EXERCISE:
Put the rows from the line containing "Task: Bookmark Detlef Olm's reply" through the line containing "Action: (217, 18)" into a JSON list of strings, one string per line and no blank lines.

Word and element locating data
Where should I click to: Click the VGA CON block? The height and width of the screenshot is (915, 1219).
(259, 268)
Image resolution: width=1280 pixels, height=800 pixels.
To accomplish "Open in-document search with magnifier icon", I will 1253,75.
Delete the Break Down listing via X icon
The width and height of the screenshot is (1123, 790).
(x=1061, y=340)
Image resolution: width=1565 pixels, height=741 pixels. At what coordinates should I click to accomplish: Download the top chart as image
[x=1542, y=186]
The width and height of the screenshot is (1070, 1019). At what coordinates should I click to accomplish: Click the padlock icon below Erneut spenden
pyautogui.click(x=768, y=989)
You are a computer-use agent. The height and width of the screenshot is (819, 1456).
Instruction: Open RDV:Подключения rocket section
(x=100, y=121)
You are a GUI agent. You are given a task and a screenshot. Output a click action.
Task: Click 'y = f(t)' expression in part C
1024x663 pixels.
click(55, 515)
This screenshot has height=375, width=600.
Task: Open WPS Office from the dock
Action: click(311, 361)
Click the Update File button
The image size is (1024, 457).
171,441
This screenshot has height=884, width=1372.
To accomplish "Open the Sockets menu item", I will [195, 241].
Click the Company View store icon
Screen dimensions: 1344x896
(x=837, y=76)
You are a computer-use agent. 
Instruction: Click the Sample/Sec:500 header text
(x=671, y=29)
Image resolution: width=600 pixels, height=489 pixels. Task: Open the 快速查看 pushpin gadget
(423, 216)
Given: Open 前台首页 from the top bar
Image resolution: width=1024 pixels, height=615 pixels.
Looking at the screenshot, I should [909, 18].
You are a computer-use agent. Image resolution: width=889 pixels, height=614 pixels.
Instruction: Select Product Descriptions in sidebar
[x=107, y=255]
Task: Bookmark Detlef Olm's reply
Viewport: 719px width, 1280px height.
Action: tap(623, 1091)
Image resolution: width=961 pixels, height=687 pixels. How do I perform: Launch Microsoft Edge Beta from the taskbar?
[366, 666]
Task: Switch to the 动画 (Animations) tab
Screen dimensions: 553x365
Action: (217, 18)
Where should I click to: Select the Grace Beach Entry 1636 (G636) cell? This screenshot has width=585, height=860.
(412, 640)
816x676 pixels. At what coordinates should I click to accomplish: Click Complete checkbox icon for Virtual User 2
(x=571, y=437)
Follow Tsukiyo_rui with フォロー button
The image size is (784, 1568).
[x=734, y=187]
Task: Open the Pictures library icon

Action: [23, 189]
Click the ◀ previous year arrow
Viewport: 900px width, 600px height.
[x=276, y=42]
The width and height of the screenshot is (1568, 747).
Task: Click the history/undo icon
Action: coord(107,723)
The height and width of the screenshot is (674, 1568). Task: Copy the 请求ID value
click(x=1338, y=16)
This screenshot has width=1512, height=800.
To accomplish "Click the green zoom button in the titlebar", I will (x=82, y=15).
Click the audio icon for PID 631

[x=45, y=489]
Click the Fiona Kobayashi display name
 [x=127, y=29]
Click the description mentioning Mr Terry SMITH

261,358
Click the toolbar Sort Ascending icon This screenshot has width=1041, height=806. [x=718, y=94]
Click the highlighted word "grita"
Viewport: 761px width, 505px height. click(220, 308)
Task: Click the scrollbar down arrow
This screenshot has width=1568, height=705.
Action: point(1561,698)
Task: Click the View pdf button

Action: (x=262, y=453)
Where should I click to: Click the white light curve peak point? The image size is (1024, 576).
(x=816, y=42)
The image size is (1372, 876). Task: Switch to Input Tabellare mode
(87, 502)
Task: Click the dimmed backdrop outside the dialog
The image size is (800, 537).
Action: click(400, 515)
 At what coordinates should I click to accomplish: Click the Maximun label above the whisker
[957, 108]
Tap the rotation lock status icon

RESULT OF THIS EXERCISE:
[
  "Task: Bookmark Detlef Olm's reply",
  "Viewport: 719px width, 1280px height.",
  "Action: tap(623, 1091)",
  "Image resolution: width=961 pixels, height=687 pixels. How do I perform: Launch Microsoft Edge Beta from the taskbar?",
  "[366, 666]",
  "Task: Switch to the 动画 (Animations) tab",
  "Screen dimensions: 553x365",
  "Action: (217, 18)"
]